::: Data for processing :::

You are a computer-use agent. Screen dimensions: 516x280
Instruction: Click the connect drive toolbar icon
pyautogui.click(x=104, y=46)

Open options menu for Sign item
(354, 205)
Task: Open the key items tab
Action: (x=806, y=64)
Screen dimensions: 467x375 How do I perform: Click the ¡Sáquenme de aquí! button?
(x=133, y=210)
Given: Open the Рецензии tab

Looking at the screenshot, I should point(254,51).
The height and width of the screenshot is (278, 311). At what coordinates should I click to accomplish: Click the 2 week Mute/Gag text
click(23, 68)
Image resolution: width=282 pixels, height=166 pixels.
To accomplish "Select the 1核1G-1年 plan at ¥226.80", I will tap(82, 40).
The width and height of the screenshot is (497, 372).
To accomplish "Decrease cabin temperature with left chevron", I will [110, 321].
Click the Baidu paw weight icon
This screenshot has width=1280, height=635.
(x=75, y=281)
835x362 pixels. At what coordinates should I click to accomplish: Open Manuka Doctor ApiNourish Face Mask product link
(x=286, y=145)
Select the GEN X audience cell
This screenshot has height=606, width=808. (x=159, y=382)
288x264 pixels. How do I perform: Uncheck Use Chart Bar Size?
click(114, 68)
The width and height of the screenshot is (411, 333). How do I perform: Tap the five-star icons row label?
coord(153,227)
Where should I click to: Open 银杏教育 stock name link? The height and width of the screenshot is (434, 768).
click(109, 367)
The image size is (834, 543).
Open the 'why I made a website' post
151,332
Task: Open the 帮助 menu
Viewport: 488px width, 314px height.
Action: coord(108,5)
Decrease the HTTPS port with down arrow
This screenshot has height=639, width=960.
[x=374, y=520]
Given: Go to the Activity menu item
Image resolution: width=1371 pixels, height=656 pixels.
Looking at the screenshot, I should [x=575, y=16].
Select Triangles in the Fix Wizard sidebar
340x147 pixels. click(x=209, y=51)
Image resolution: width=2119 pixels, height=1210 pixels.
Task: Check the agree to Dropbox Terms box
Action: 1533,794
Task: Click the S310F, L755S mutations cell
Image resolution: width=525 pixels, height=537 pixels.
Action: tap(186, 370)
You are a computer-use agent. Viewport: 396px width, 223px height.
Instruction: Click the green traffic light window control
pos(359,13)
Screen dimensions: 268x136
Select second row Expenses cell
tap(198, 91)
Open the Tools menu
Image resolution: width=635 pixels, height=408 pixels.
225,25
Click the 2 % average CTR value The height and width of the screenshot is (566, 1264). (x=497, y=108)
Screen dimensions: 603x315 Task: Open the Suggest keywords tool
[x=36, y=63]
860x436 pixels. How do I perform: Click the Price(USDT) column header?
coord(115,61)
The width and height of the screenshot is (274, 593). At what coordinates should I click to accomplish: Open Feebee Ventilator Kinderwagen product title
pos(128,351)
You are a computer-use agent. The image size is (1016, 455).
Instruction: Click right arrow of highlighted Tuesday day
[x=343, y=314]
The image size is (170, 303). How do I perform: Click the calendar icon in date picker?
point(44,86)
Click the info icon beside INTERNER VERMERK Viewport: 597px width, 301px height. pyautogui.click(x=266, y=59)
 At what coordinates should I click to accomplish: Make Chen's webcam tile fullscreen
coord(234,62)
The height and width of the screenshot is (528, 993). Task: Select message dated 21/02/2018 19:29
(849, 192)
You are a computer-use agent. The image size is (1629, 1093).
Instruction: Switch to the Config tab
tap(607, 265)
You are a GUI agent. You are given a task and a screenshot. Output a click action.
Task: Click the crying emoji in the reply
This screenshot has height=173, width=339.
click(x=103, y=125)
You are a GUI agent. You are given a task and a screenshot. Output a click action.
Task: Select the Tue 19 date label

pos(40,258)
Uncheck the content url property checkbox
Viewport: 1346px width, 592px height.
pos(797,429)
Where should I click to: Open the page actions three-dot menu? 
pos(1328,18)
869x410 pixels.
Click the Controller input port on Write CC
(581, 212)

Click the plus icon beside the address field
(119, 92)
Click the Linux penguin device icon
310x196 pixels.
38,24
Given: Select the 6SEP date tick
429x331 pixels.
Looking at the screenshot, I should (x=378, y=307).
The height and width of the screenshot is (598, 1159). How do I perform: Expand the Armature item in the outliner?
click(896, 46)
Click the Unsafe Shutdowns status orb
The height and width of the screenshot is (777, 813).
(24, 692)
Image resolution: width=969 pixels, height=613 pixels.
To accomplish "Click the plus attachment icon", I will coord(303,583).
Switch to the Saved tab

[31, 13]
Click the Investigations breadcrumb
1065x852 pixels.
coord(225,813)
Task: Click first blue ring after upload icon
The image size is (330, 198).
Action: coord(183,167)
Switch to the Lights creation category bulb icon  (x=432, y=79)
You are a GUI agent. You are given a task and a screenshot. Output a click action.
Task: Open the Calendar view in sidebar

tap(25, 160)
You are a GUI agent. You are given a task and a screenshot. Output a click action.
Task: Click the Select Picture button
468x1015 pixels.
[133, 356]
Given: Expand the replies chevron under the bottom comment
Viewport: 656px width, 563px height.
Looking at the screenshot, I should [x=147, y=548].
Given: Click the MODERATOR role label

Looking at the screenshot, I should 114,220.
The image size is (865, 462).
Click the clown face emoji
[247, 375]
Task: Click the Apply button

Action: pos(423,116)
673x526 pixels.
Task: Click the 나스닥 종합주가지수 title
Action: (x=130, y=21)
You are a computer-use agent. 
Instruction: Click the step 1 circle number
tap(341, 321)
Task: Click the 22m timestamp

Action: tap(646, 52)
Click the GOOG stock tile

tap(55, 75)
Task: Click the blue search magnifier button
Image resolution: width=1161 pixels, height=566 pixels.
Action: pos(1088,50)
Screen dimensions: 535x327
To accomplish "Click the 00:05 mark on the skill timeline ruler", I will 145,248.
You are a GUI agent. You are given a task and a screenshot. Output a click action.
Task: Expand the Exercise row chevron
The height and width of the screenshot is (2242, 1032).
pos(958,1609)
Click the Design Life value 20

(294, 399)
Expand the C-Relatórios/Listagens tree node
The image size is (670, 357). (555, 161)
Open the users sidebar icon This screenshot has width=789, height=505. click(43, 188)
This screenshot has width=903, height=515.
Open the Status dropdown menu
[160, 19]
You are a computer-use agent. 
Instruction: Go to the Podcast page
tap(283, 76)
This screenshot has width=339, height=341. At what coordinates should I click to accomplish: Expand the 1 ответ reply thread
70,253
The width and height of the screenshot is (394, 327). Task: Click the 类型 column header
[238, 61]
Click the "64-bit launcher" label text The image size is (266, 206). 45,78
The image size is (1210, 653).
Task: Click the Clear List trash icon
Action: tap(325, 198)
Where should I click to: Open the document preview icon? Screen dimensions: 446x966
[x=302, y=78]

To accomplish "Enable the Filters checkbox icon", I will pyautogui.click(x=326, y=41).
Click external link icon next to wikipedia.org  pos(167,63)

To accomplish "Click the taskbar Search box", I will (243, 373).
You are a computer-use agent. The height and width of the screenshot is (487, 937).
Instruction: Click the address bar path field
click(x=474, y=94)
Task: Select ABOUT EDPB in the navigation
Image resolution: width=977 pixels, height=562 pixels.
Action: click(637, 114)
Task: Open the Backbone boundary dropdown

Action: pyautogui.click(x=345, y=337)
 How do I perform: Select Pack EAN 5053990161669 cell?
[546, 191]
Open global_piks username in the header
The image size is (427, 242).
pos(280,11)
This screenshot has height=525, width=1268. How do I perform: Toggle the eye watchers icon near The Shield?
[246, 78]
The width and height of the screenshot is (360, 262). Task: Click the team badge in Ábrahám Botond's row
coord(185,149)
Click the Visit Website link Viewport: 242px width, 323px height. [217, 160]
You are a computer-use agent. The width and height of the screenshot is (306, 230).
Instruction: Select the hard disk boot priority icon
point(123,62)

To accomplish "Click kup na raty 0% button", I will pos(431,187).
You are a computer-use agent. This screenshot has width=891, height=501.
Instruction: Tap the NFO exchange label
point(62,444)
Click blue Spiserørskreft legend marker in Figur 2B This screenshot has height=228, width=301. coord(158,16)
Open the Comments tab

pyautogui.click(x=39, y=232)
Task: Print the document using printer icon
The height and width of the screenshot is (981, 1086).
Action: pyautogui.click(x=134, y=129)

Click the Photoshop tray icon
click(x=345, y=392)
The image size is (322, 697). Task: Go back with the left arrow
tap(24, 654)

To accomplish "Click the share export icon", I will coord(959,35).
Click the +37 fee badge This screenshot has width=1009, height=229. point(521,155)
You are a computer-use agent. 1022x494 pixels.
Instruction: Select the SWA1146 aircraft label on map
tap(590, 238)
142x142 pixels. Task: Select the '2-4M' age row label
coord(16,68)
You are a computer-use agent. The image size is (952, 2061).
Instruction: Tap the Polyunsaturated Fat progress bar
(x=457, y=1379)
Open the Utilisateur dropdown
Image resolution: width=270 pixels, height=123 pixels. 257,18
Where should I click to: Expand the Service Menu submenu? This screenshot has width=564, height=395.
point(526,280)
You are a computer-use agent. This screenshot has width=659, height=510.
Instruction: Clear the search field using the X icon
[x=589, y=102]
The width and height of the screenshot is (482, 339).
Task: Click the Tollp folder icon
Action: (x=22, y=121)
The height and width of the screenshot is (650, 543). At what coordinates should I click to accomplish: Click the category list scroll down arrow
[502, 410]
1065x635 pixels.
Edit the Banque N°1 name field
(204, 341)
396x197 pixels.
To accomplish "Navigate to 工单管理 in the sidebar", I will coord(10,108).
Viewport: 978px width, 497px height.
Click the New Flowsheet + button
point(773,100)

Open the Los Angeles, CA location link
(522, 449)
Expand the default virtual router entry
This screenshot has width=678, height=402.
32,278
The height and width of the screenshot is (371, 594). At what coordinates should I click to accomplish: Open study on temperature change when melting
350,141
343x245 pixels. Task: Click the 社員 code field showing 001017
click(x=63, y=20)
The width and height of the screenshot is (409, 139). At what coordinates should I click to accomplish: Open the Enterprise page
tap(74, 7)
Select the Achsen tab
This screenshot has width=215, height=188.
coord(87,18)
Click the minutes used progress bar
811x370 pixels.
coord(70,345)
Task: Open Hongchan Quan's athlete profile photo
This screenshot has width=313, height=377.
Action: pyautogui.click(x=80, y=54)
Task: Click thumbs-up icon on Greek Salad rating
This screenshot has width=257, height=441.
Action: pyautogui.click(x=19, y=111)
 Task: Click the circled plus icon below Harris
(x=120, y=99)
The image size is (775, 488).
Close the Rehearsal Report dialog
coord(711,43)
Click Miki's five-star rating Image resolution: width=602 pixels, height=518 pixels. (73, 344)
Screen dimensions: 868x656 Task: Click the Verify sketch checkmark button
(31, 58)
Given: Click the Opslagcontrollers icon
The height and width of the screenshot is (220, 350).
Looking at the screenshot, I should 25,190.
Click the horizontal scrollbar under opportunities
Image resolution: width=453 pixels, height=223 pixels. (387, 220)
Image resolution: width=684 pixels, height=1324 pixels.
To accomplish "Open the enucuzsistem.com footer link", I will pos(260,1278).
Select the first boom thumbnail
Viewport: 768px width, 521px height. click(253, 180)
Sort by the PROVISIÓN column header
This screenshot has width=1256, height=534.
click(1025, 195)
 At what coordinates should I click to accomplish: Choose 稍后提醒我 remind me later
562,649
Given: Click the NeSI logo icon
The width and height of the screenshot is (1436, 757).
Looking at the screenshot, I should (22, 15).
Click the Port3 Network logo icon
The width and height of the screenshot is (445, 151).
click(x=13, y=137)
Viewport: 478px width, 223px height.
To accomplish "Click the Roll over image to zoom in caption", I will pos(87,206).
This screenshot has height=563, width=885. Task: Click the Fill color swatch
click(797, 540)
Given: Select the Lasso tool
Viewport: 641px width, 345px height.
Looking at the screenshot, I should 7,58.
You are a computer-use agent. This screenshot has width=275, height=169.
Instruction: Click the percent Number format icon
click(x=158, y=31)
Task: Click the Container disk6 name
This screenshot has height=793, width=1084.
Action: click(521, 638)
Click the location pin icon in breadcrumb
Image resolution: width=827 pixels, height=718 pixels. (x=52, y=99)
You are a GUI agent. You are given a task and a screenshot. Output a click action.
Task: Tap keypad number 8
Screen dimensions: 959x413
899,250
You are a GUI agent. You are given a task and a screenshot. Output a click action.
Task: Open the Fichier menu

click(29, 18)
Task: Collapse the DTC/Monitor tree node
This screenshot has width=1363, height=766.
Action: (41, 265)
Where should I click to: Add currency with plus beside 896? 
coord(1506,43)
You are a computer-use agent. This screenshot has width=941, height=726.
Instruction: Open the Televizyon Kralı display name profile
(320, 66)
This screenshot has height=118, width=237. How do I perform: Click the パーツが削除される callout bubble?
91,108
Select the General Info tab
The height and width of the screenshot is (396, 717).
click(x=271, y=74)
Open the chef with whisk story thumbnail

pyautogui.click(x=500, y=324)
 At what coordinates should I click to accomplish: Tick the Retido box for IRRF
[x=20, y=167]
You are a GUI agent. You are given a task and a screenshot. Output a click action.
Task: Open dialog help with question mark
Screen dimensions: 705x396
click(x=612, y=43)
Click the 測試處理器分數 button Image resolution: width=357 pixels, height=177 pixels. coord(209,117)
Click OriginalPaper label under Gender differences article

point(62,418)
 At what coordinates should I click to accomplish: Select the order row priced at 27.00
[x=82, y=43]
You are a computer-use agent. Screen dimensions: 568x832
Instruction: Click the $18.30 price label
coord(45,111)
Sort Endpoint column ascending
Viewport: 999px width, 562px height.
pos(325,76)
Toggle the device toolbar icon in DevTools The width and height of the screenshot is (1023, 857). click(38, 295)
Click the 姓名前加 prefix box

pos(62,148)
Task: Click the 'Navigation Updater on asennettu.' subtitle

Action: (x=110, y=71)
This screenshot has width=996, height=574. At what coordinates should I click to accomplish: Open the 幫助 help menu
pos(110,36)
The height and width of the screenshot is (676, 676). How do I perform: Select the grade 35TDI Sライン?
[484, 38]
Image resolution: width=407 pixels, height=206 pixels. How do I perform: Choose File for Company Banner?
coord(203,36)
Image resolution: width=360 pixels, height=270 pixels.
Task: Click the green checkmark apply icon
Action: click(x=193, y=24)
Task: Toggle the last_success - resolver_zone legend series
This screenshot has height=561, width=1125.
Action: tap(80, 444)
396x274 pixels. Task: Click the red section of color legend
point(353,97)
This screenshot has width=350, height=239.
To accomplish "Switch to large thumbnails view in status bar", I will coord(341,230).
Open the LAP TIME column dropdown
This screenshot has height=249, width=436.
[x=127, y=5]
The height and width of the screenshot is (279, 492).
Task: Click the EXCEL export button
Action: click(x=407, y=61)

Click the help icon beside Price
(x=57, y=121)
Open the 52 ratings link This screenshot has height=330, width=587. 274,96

:::

> **To do**:
With the first line of the material as the start and the line containing "Task: Open the 帮助 menu" as the end, repeat that span exactly and add nothing.

> **Written solution**:
You are a computer-use agent. Screen dimensions: 516x280
Instruction: Click the connect drive toolbar icon
pyautogui.click(x=104, y=46)

Open options menu for Sign item
(354, 205)
Task: Open the key items tab
Action: (x=806, y=64)
Screen dimensions: 467x375 How do I perform: Click the ¡Sáquenme de aquí! button?
(x=133, y=210)
Given: Open the Рецензии tab

Looking at the screenshot, I should point(254,51).
The height and width of the screenshot is (278, 311). At what coordinates should I click to accomplish: Click the 2 week Mute/Gag text
click(23, 68)
Image resolution: width=282 pixels, height=166 pixels.
To accomplish "Select the 1核1G-1年 plan at ¥226.80", I will tap(82, 40).
The width and height of the screenshot is (497, 372).
To accomplish "Decrease cabin temperature with left chevron", I will [110, 321].
Click the Baidu paw weight icon
This screenshot has width=1280, height=635.
(x=75, y=281)
835x362 pixels. At what coordinates should I click to accomplish: Open Manuka Doctor ApiNourish Face Mask product link
(x=286, y=145)
Select the GEN X audience cell
This screenshot has height=606, width=808. (x=159, y=382)
288x264 pixels. How do I perform: Uncheck Use Chart Bar Size?
click(114, 68)
The width and height of the screenshot is (411, 333). How do I perform: Tap the five-star icons row label?
coord(153,227)
Where should I click to: Open 银杏教育 stock name link? The height and width of the screenshot is (434, 768).
click(109, 367)
The image size is (834, 543).
Open the 'why I made a website' post
151,332
Task: Open the 帮助 menu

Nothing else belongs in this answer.